Ramsey Campbell apparently couldn’t resist the temptation to invent a new rarity when writing a column (“Ramsey Campbell, Probably” in Necrofile #27, Winter 1998) about a two-part 1983 article in Twilight Zone magazine in which R.S. Hadji, Thomas M. Disch, and Karl Edward Wagner recommended a bunch of obscure horror and weird fiction titles. (All of the titles they recommended were real, though some certainly seemed imaginary by their scarcity.) Campbell wrote that “the article deserves reprinting, guaranteed as it is to send all but the most arduous collector in search of treats as obscure as Francis Xavier Faversham’s The Rising of the Gorge.” Yes, Campbell’s tongue was clearly in his cheek in coming up with that title. For a title as as obscure as The Rising of the Gorge, arduous collectors will indeed search in vain.
Another that I know of appears as a ghost entry in Roger C. Schlobin’s The Literature of Fantasy: A Comprehensive, Annotated Bibliography of Modern Fantasy Fiction (1979). Here’s the entry:
220. The Last of the Sorcerer-Dragon. Trans. [from the Welsh] Philip D. Baugher. West Hempstead, NY: Grail Press, 1944.
In this poignant and bittersweet love story, a young professor, on leave in the Gobi Desert, discovers the last of a race of sorcerous dragons. The dragons have guarded mankind since its beginning. The beautiful and compassionate reptile tells the young man the story of man’s beginning—a tale stripped of its Christian overtones that is influenced by the medieval love story, Tristan and Iseult, and which retells the Eden myth in a totally new and delightful way. Throughout, the tragedy of the slowly dying race of benevolent dragons is intertwined, and their powers gradually explained and transferred to the young professor. As she ends her tale, the dragon dies and the man suddenly realizes that he is now the one with the power to aid mankind. One of the least read and least noticed of all fantasy works.
The first clue to me that this was a spurious work, beyond the fact that I found no other reference to it anywhere, was in noticing that “Regor” is Roger spelled backwards—as in the first name of the bibliographer. And sure enough, Schlobin’s middle initial “C.” turned out to be short for Clark. I checked with Schlobin back in 2001, and he admitted that it was a ghost entry, and that I was the first to notice it, adding, “Of course, I did go on to write and publish the novel although [it is] between e-publishers at the moment.”
My all-time favorite bogus entries are to be found in the two editions of John Bartlett’s Familiar Quotations as edited by Christopher Morley. These are the Eleventh Edition, published in 1940, and the Twelfth Edition, published in 1951. Among Morley’s imaginative additions is one quotation attributed to Sir Eustace Peachtree (floruit 1640) who (supposedly) wrote in The Dangers of This Mortall Life:
Among the notionable dictes of antique Rome was the fancy that when men heard thunder on the left the gods had somewhat of special advertisement to impart. Then did the prudent pause and lay down their affaire to study what omen Jove intended.

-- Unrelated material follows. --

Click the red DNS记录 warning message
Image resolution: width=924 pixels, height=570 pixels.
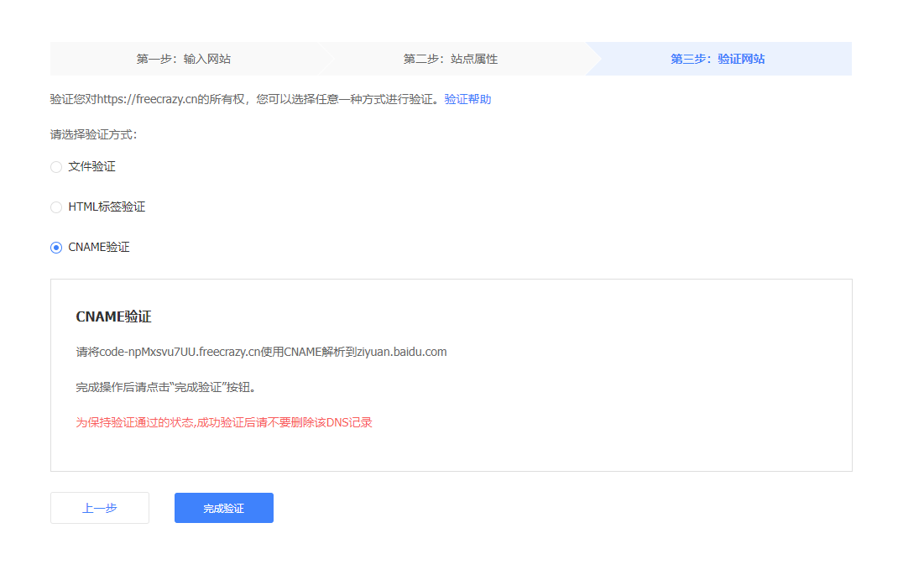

(page 184 of both the 1940 and 1951 editions)
This quotation appears on the title page of Morley’s novel Thunder on the Left (1925), which Morley admitted that he made up for the purpose of his novel.
The best of all spurious references is the quote which ends the section headed “Of Unknown Authorship”:
Nunc scripsi totum: pro Christo da mihi potum.
Monkish inscription at the end of medieval manuscripts
(page 957 of the 1940 edition; page 1219 of the 1951 edition, where it is moved to the end of the section of “Miscellaneous Translations”)
It translates, in essence, “I’ve finished the job, for Christ’s sake give me a drink.”
Does anyone know of further examples of spurious academic bibliography?